§ **Consigna**
En el fragmento seleccionado, ¿qué hacían quienes narran en el aeropuerto de Rionegro mientras esperaban?

--- Fragmento seleccionado ---

Home Mientras tanto La perla del Sinú

La perla del Sinú

 

 

Al bajar por la escalerilla del avión, en el aeropuerto Los Garzones, sentimos un calor sofocante. La luz, la excesiva luz sobre la pista de aterrizaje, los aviones achicharrados por un sol tropical. Aturdidos, caminamos siguiendo la fila de pasajeros, en dirección a las salas del aeropuerto. Los Garzones es el aeropuerto de Montería, capital del departamento de Córdoba, ubicada al noroccidente del país, en la Región Caribe Colombiana.

 

Tan solo hace veinte minutos, estábamos en el aeropuerto José Maria, en Rionegro, que presta sus servicios a la ciudad de Medellín, un aeropuerto bañado en lluvia, con vientos fríos y la atmósfera oscura. En Rionegro nos abrigábamos con chaquetas y tomábamos café mientras esperábamos. Ahora en Montería, con el intenso sol en la cabeza lo primero que hacemos es quitarnos fastidiados la chaqueta y ponernos gafa negra. Enseguida, empezamos a sudar.

 

Esta es una geografía sin pliegues que a los habitantes del interior de un país montañoso nos parece extraña. A los antioqueños nos encantan las subidas serpenteantes por las lomas, las bajadas en picada por las calles. Estamos poseídos por un embrujo de la Madremonte que nos magnetiza a los balcones para mirar los valles desde los picos de las cordilleras. Los antioqueños nos sentimos incómodos y fatigados si no vemos una montaña cerca. Nos sentimos asfixiados en la llanura. Desamparados y huérfanos, sin la esperanza de subir alguna loma y respirar desde allí y mirar el paisaje extendido.

--- Datos mostrados ---

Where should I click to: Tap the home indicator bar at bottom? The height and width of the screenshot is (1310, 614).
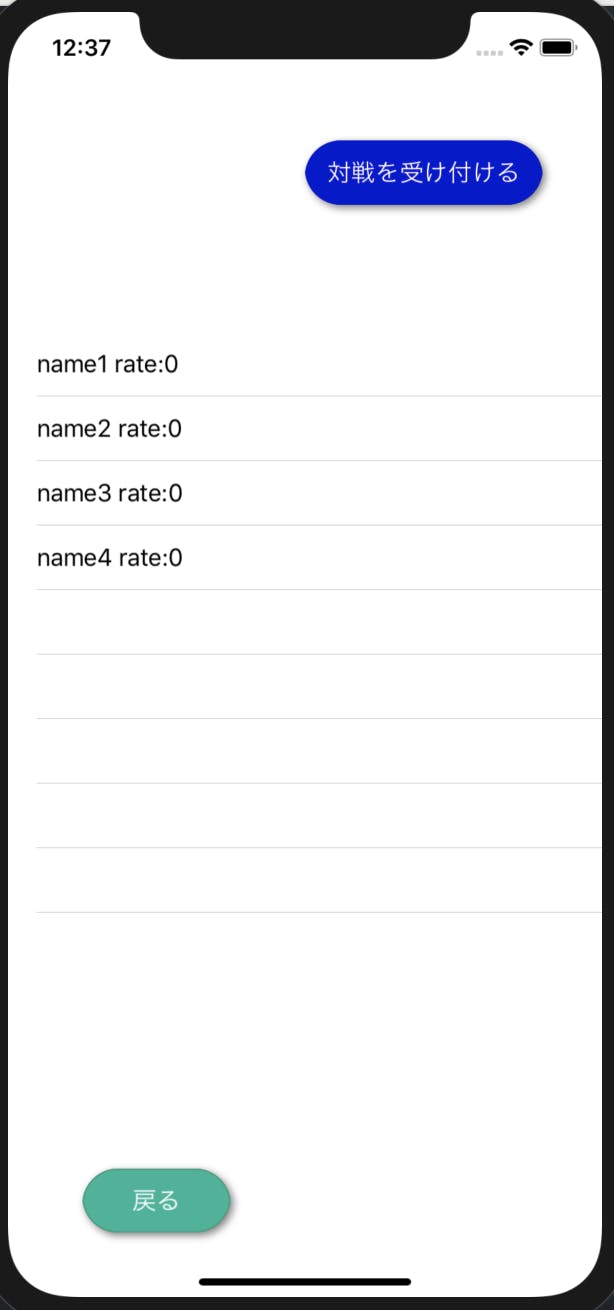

---

§ **Solución**
Se abrigaban con chaquetas y tomaban café.